== Work order ==
The expected answer is every line of the material, reproduced exactly.
# # # # #
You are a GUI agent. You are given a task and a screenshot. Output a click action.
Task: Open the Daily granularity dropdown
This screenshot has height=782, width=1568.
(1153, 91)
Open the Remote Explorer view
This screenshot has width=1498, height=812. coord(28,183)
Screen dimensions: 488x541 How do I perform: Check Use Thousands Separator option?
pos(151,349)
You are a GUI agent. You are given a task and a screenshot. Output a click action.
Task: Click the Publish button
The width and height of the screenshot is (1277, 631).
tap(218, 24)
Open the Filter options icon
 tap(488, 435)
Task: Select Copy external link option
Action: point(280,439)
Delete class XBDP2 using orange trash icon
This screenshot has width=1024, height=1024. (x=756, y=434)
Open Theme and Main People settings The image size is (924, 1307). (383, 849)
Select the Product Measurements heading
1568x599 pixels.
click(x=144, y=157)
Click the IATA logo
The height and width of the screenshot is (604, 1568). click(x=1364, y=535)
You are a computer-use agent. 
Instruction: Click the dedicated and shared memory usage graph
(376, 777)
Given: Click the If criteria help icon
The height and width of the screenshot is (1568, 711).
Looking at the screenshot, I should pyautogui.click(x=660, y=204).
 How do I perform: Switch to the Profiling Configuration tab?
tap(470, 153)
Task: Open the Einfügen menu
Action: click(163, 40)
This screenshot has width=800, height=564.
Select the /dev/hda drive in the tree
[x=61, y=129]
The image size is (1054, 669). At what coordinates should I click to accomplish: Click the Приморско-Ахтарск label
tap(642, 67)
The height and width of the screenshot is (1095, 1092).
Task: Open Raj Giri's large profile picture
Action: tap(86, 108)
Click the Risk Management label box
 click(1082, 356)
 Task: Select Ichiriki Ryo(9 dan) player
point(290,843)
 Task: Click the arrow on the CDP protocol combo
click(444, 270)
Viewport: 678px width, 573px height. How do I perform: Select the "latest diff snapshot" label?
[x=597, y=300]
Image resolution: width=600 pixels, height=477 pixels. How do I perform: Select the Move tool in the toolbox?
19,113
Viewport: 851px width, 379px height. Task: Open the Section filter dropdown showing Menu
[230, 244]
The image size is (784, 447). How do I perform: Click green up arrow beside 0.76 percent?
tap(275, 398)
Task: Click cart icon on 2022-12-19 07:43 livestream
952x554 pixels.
# # # # #
== Result of the task ==
You are a GUI agent. You are given a task and a screenshot. Output a click action.
Task: Open the Daily granularity dropdown
This screenshot has height=782, width=1568.
(1153, 91)
Open the Remote Explorer view
This screenshot has width=1498, height=812. coord(28,183)
Screen dimensions: 488x541 How do I perform: Check Use Thousands Separator option?
pos(151,349)
You are a GUI agent. You are given a task and a screenshot. Output a click action.
Task: Click the Publish button
The width and height of the screenshot is (1277, 631).
tap(218, 24)
Open the Filter options icon
 tap(488, 435)
Task: Select Copy external link option
Action: point(280,439)
Delete class XBDP2 using orange trash icon
This screenshot has width=1024, height=1024. (x=756, y=434)
Open Theme and Main People settings The image size is (924, 1307). (383, 849)
Select the Product Measurements heading
1568x599 pixels.
click(x=144, y=157)
Click the IATA logo
The height and width of the screenshot is (604, 1568). click(x=1364, y=535)
You are a computer-use agent. 
Instruction: Click the dedicated and shared memory usage graph
(376, 777)
Given: Click the If criteria help icon
The height and width of the screenshot is (1568, 711).
Looking at the screenshot, I should pyautogui.click(x=660, y=204).
 How do I perform: Switch to the Profiling Configuration tab?
tap(470, 153)
Task: Open the Einfügen menu
Action: click(163, 40)
This screenshot has width=800, height=564.
Select the /dev/hda drive in the tree
[x=61, y=129]
The image size is (1054, 669). At what coordinates should I click to accomplish: Click the Приморско-Ахтарск label
tap(642, 67)
The height and width of the screenshot is (1095, 1092).
Task: Open Raj Giri's large profile picture
Action: tap(86, 108)
Click the Risk Management label box
 click(1082, 356)
 Task: Select Ichiriki Ryo(9 dan) player
point(290,843)
 Task: Click the arrow on the CDP protocol combo
click(444, 270)
Viewport: 678px width, 573px height. How do I perform: Select the "latest diff snapshot" label?
[x=597, y=300]
Image resolution: width=600 pixels, height=477 pixels. How do I perform: Select the Move tool in the toolbox?
19,113
Viewport: 851px width, 379px height. Task: Open the Section filter dropdown showing Menu
[230, 244]
The image size is (784, 447). How do I perform: Click green up arrow beside 0.76 percent?
tap(275, 398)
Task: Click cart icon on 2022-12-19 07:43 livestream
952x554 pixels.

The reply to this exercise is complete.